Squeak
  links to this page:    
View this PageEdit this Page (locked)Uploads to this PageHistory of this PageTop of the SwikiRecent ChangesSearch the SwikiHelp Guide
Codecs
Last updated at 4:10 pm UTC on 14 January 2006
I have an idea to make Squeak a bit simpler to use especially for newbies. Some of you may have seen my infantile Resource framework I posted a couple of months ago. I was extremely excited and suffered from premature posting :) I am still excited about the idea but more pragmatic about the approach. So I have decided to fill in the blanks with expert assistance and mentoring (that means you).

I feel that Squeak suffers from a fragmentation of classes and could do with a tidy up. I am sure most, if not all of you agree. That is why we have a project for refactoring the kernel, one for Morphic as well as others I don’t know about.

I am proposing another one:

Resources (Codec is another (maybe better) term for the classes I will describe in a sec)

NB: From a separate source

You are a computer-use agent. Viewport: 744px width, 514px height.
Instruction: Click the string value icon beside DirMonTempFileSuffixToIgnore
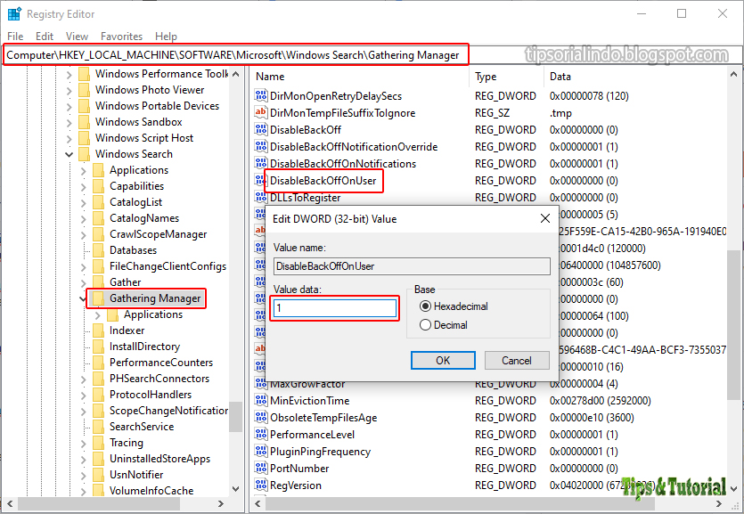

A “resource” is some object encoded on a data source external to Squeak. MP3, OGG, JPEG, MPEG, PNG, Hypertext, Rich text, Word documents, Illustrator files, etc, etc ,etc.

The problem I see is that getting access to a “resource” is easy for some types and not so easy for others. Most types have different interfaces. ImageReadWriter is great but doesn’t go far enough. Also types are usually setup to read streams but again, sometimes, in an inconsistent manner. Which can make code that writes a JPEG to a file, unable to write that JPEG to a HTTP socket. Yes I know there is a way to do most things in the existing classes BUT there is no common way.

As an application developer (say a new game) I want to be able to reference some address and get a Form returned simply and easily. Same for any sounds I want, or video, or my instructions page. I don’t want to have to learn a bunch of other classes just to be able to return my resource object (lazy aren’t I). I don’t care that my object is a JPEG file on a hard disk, I just want it!!!!! :) I dont want to make sure I have closed files, opened in read only, etc.

So to satisfy the lazy rude application developer:

An address is a URI. I know that will turn some people off and probably start a religious war but I think if done right, most people wont even know it’s a URI. I am sure there will be problems with detail but I am confident they can be worked out reasonably simply.
I already have a simple prototype which maps File URIs to the OS file system, I figure if it is good enough for Apache, its good enough for a file system :)
Oh and every type of Codec that works on some sort of directory of other resources will conform to the the same spec. Remote directories should be NO different to a directory on a local machine.

With a URI, you ask for a Codec (or Resource) which can map the resource returned from the URI, to a Squeak object. And of course the return is true too. SomeObject->Codec->URI.

In simple terms an external source is an os file, socket, etc, that can return a stream of binary data. To transform that binary data into something else, you apply one or more Codecs to the stream.
Also note that objects are only encoded or decoded when requested. So a request for an object from a URI results in the source being opened, read, and closed before anything is returned. Obviously optimisations might change that but the user need not know, the user just gets the resource and doesnt care if the source is open, closed or partially read.
Streaming would change this model slightly and is a function for phase 2 !!

Codecs would read a stream of data (not necessarily raw bytes) and output decoded objects. It makes sense to me that Codecs could be “stacked” to produce the data required.
For example what people know as OGG files are actually a Vorbis bit stream embedded in Vorbis packets embedded in OGG pages embedded in an OGG file. To take the example further, the OGG file is embedded in an OS file.
So to decode an OGG file, I would need the following chain of objects:
OSFile <-> OggFile <-> OggPage <-> VorbisPacket <-> VorbisBitStream <-> SoundBuffer
The OggPage and OggFile are needed for storing Vorbis bit streams in a OS file but they are not needed for RTP packets. RTP packets provide their own way of framing and error corrections. So to decode a Vorbis bit stream from RTP, I need:
RTPSocket <-> VorbisPacket <-> VorbisBitStream <-> SoundBuffer

Codec subclasses could include Text, Images (PNG, JPEG), Sound, Video, Zip, UUEncode, etc.

Codecs should be able to tell if a stream is its "type". For example an Ogg file only needs a maximum of 52 bytes to be able to tell if the stream is a valid Ogg header.

I think Traits would help a lot but I dont want to be distracted at the moment. If Traits are going to be in 4.0 then I would port it.